Exercise brief:
Write out the rows word for word, starting at the line that contains "Determine the (x, y)" and continuing through the last of the rows. Leave the pictures out of your answer.

Start of Records supplied

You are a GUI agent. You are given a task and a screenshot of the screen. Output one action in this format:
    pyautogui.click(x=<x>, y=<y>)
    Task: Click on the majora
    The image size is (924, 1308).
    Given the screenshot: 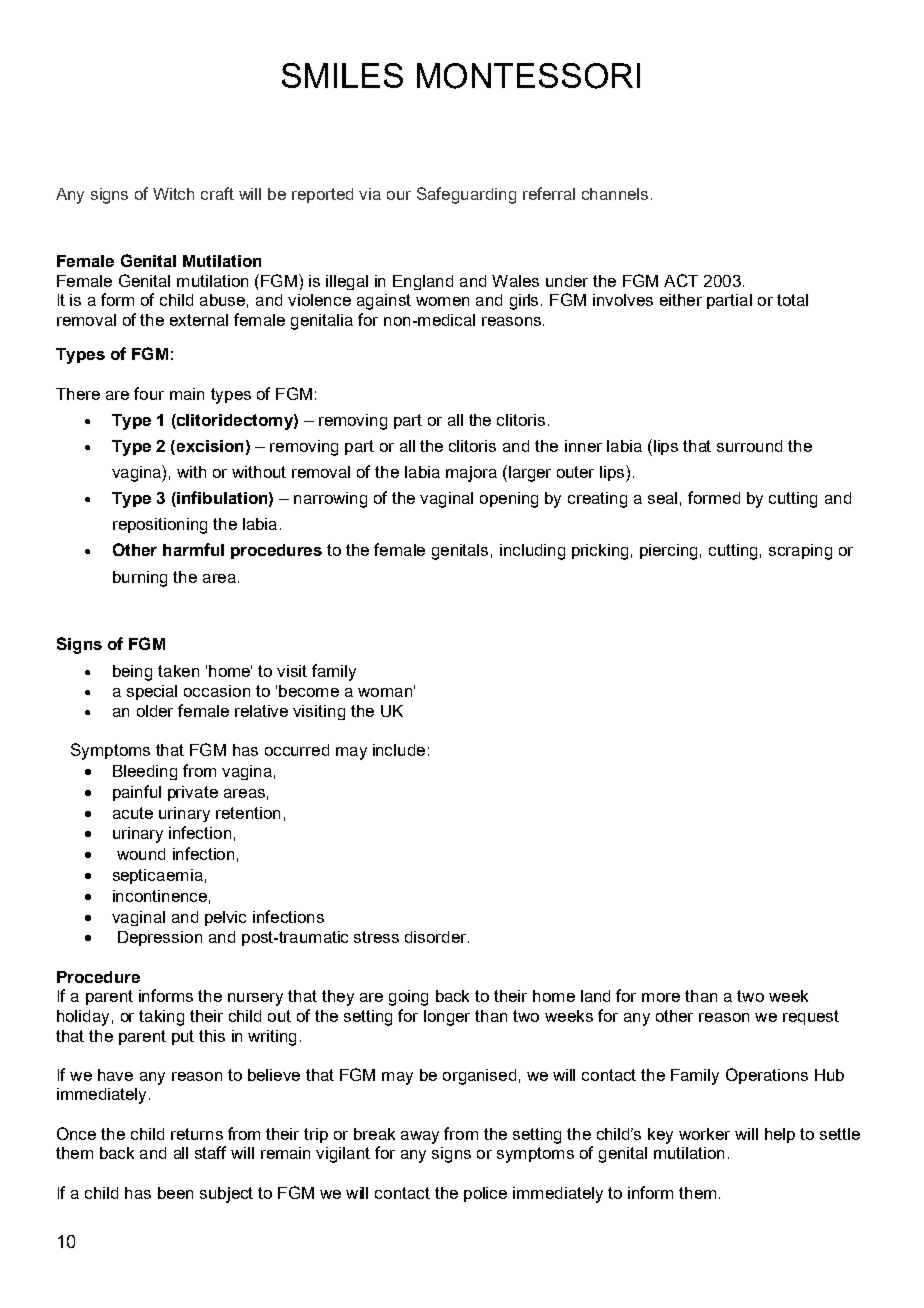 What is the action you would take?
    pyautogui.click(x=471, y=474)
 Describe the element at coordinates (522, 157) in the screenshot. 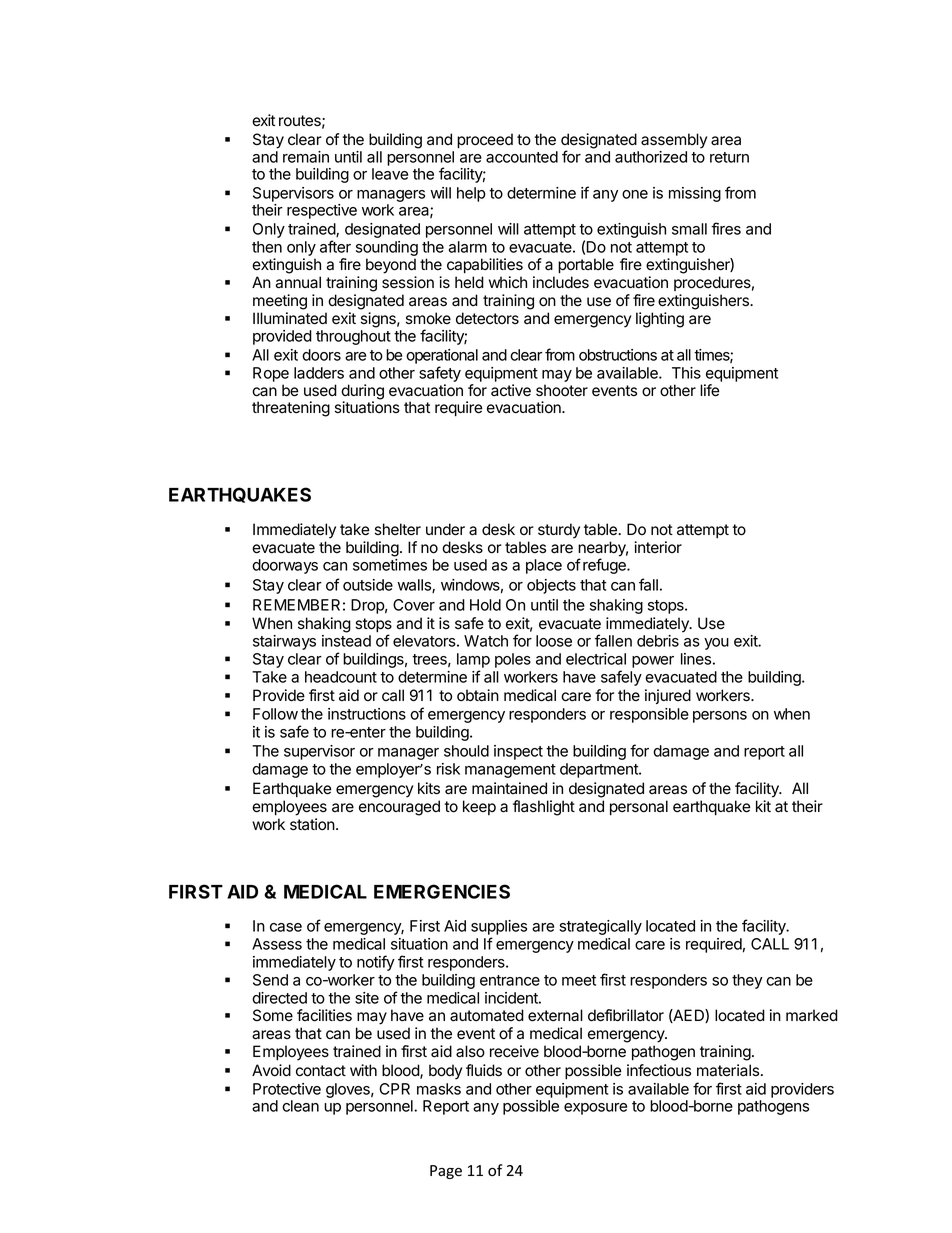

I see `accounted` at that location.
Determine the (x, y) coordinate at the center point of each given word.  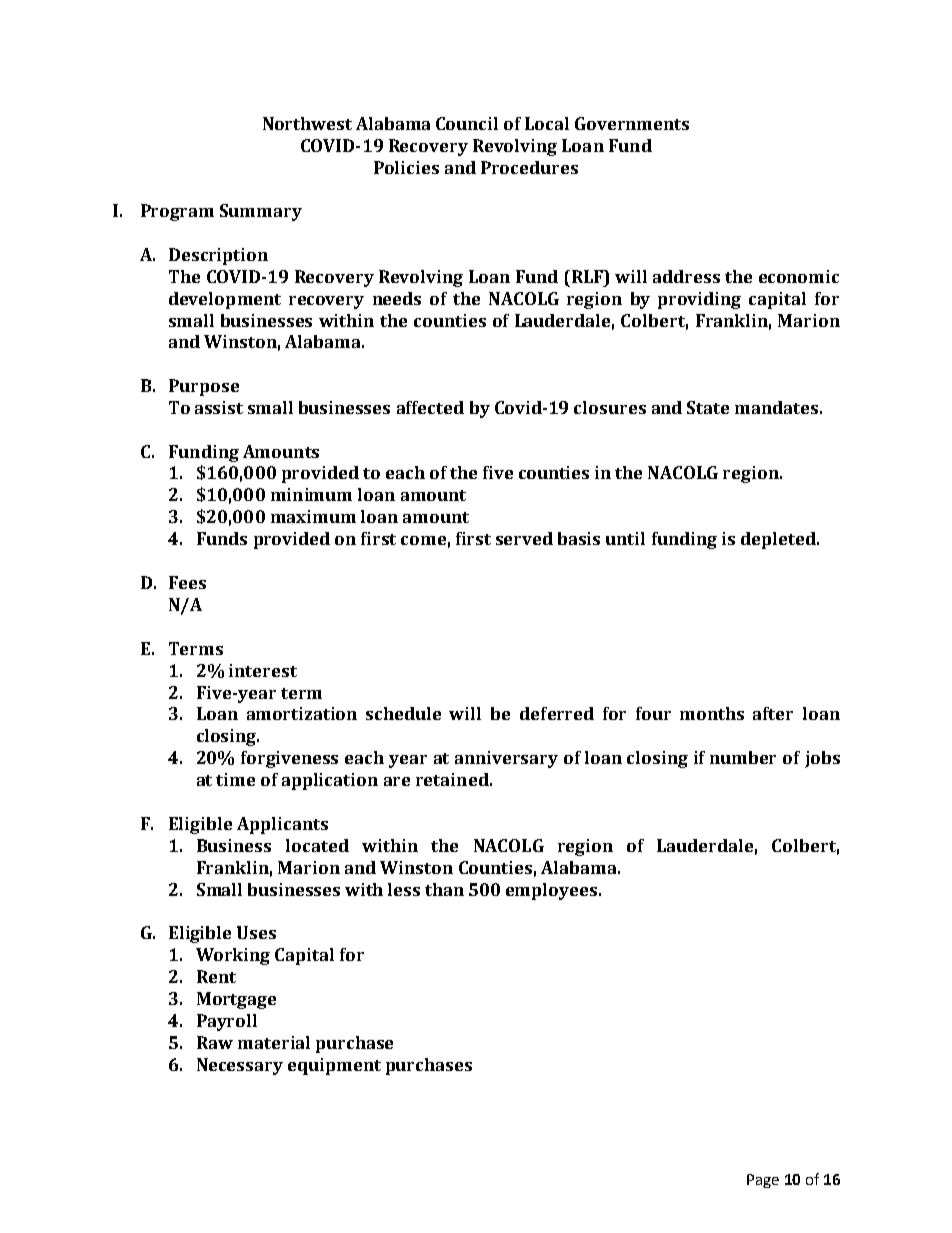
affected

End of Records supplied

Right answer:
Determine the (x, y) coordinate at the center point of each given word.  
affected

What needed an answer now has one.